The Center for Big Data Analytics (CBDA) is an interdisciplinary research center focusing on large-scale data analysis.

Over the past decade, faced with modern data settings, off-the-shelf statistical machine learning methods are frequently proving insufficient. These modern settings pose three key challenges, which largely come under the rubric of “big data”: (a) the data might have a large number of features, in what we call “big-p” data, to denote the fact that the dimension p of the data is large, or (b) the data might have a large number of data instances, in what we call “big-n” data, to denote the fact that the number of samples n is large, or (c) the data-types could be complex: such as permutations, or strings, or graphs, which typically lie in some large and complex discrete space.

The center is engaged in fundamental research on all of the above aspects of big data, developing novel computational and statistical analyses of massive and complex data sets that arise in varied scientific and industrial applications.
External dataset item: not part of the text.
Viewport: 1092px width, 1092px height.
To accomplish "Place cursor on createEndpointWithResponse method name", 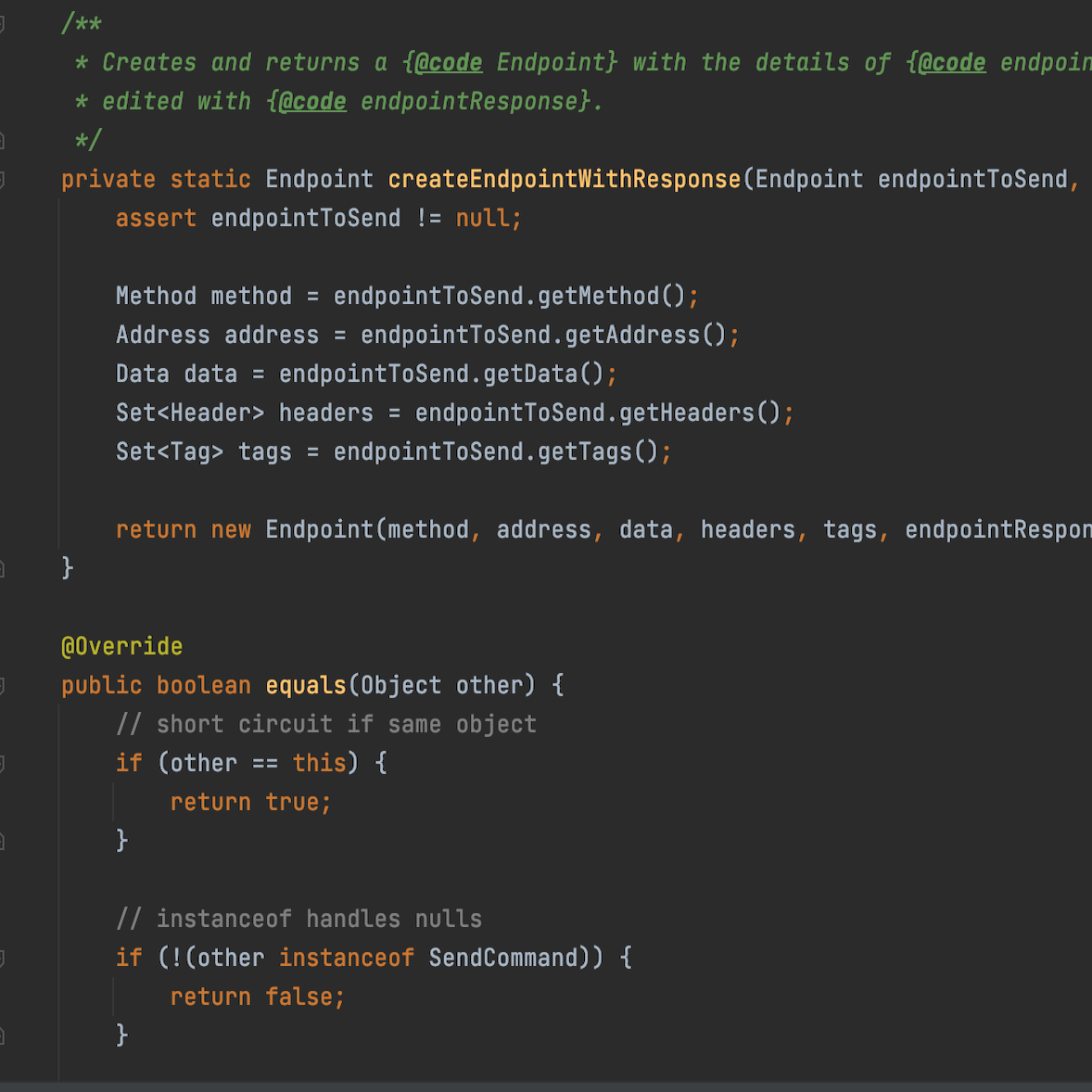I will point(565,180).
Its interdisciplinary research brings together computer scientists, applied mathematicians, and statisticians, working on applications from diverse areas, such as network analysis, predictive modeling, cancer genomics and bioinformatics.

The research themes of the center thus revolve around mathematical modeling of big data, new statistical methods for the analysis of high-dimensional data, fast and memory-efficient algorithms that leverage new parallel computer architectures, and broadly, data analytic solutions for challenging applications.